# What are the best S/PDIF cables?



## MilesCirno

So I need some good S/PDIF cables.
 I keep getting told to buy Monster cables, but I want a true audiophile's opinion of which cables I should buy.
 I want high quality audio.
 Thanks


----------



## OverlordXenu

It doesn't matter, it's digital. I personally use Blue Jeans Cable, because they are good quality and I can get any length I want.


----------



## krmathis

Optical (TOSLINK, Miniplug, ...) or Electrical (RCA, XLR, ...)?
 Anyway, I am very pleased with my VdH The Optocoupler MKII.


----------



## stevenkelby

Read through his ^ previous posts and make up your own mind about him...

 There are differences in digital cables as has been explained to him by others far more knowledgeable.

 He's right about BJC though, great value:

Digital Audio Cables at Blue Jeans Cable


----------



## stevenkelby

Not Krmathis btw, he's cool. The ^ was referring to the other poster above him.


----------



## OverlordXenu

Oh yeah, you're right. That 1m $100 cable transmits those ones and zeros so much better than my $19 12ft cable from BJC. It makes the darks so much blacker and it really warms the audio signature.


----------



## MilesCirno

Thanks everyone.
 Which is better?
 My receiver can do both Optical and Electrical.


----------



## stevenkelby

OP, just ignore him, as I said, make up your own mind about who's a troll and who's helpful.

 There is an audible difference between those 2 cables but you need thousands of dollars of equipment and good ears to hear it. Even then the difference is small.

 The vandenhul is much nicer, better made and will be more durable too, but there is nothing wrong with the BJC at all.

 Go for the BJC unless moneys not an issue.

 If your using the PC as a source, go optical or else there will be noise in the signal, (minimal again and might not be audible to you in your system) otherwise, coaxial is technically better.


----------



## MilesCirno

Thanks
 I'll go for TOSLINK then.


----------



## tot

Optical might have more jitter and coax may cause ground loop problems because of electrical connection.

 You could try both using cheap cables (75 ohm video cable is fine for coax) to see if there is any difference.


----------



## stevenkelby

Quote:


  Originally Posted by *tot* /img/forum/go_quote.gif 
_Optical might have more jitter and coax may cause ground loop problems because of electrical connection.

 You could try both using cheap cables (75 ohm video cable is fine for coax) to see if there is any difference._

 

That;s the best plan, and if you go from BJC you can return the one you like least. Not sure if that's really ethical though...


----------



## OverlordXenu

Quote:


  Originally Posted by *stevenkelby* /img/forum/go_quote.gif 
_OP, just ignore him, as I said, make up your own mind about who's a troll and who's helpful.

 There is an audible difference between those 2 cables but you need thousands of dollars of equipment and good ears to hear it. Even then the difference is small.

• **Job**: List each distinct username that posts in the S/PDIF cable thread, counting every username only once.

• **Information supplied**:

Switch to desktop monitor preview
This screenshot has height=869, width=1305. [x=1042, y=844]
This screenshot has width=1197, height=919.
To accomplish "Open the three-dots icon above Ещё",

• **Result of the task**: MilesCirno, OverlordXenu, krmathis, stevenkelby, tot